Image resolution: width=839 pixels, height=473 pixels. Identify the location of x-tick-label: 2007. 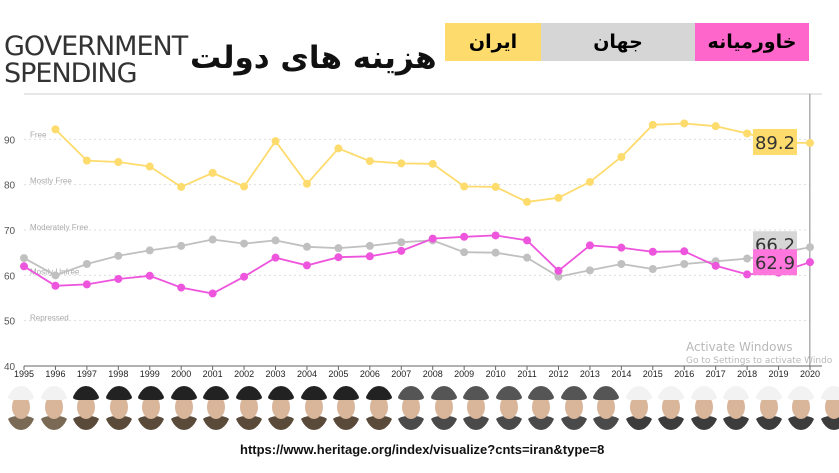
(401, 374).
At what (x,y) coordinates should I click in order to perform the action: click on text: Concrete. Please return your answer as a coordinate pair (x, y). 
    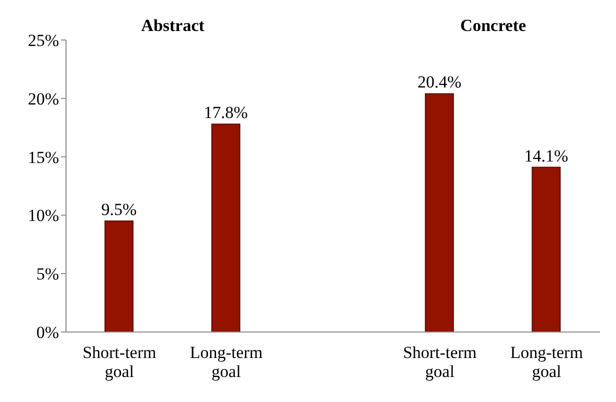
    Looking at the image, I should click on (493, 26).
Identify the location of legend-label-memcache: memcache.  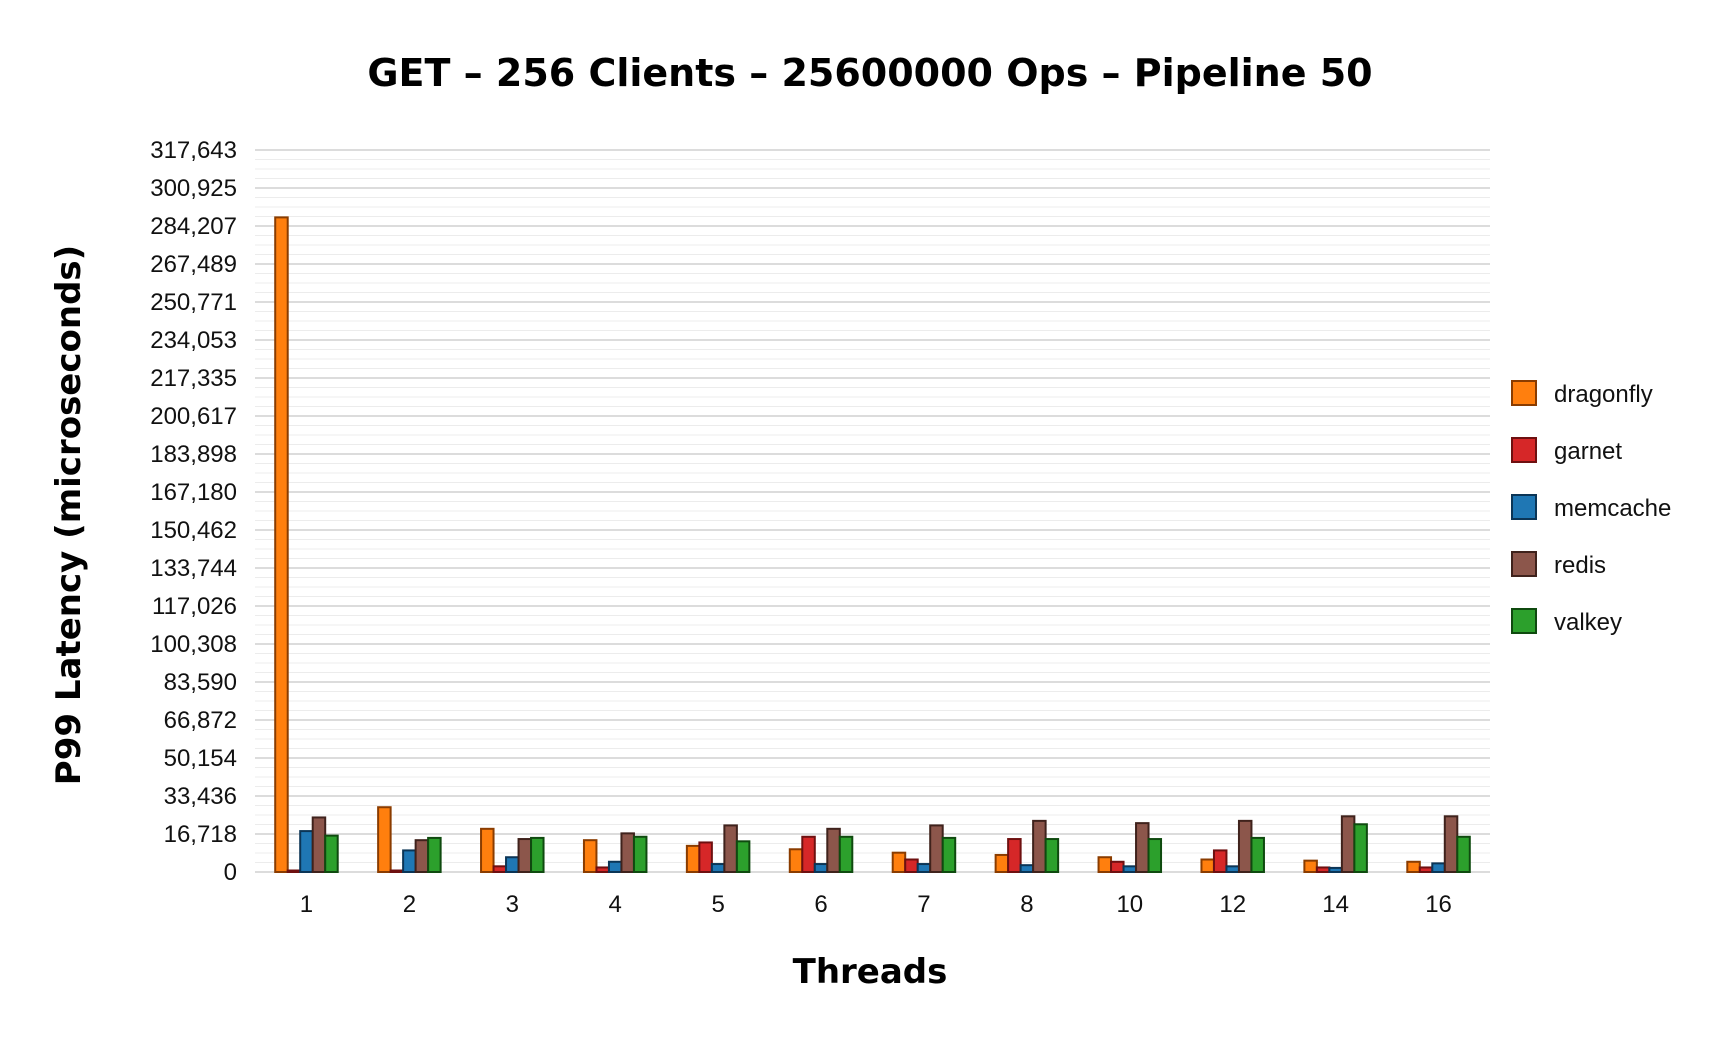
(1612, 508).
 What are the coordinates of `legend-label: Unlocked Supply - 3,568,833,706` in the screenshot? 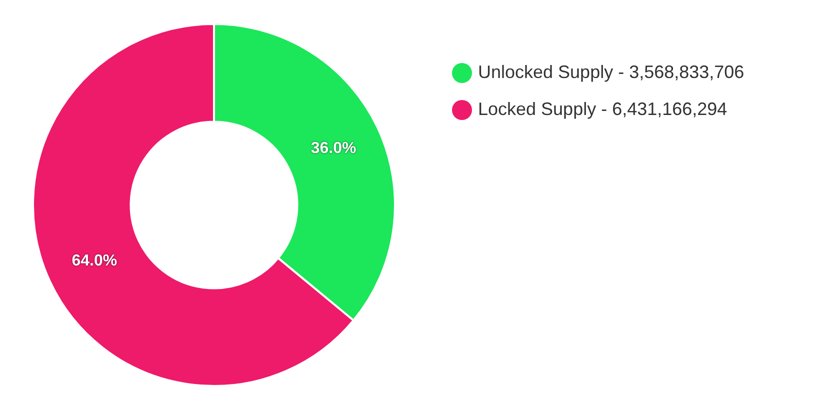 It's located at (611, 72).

==============================

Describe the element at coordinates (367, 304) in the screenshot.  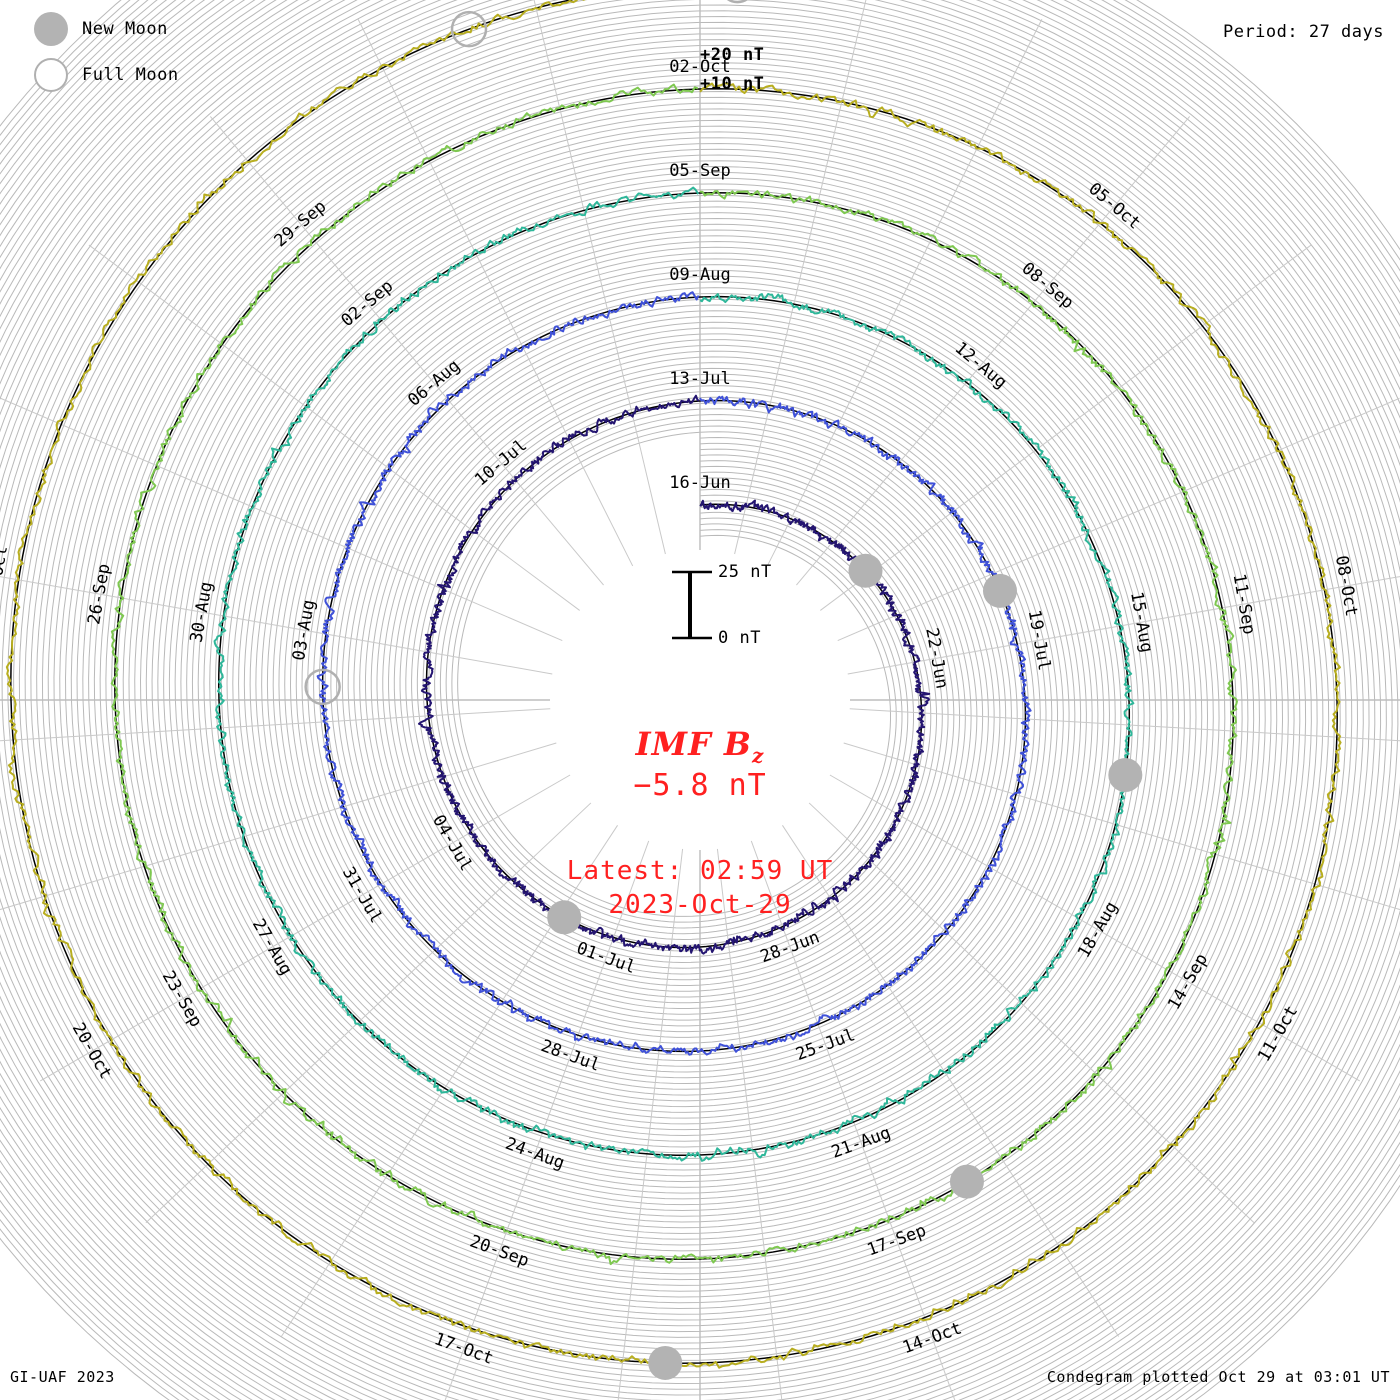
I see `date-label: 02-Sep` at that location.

==============================

_WHAT TO PRODUCE_. Collect every line of the material above that contains the word "click", matching case exactly, and copy each of those lines in full.

_WRITTEN SOLUTION_.
At what (x,y) coordinates should I click in order to perform the action: click on text: Concrete. Please return your answer as a coordinate pair (x, y). 
    Looking at the image, I should click on (493, 26).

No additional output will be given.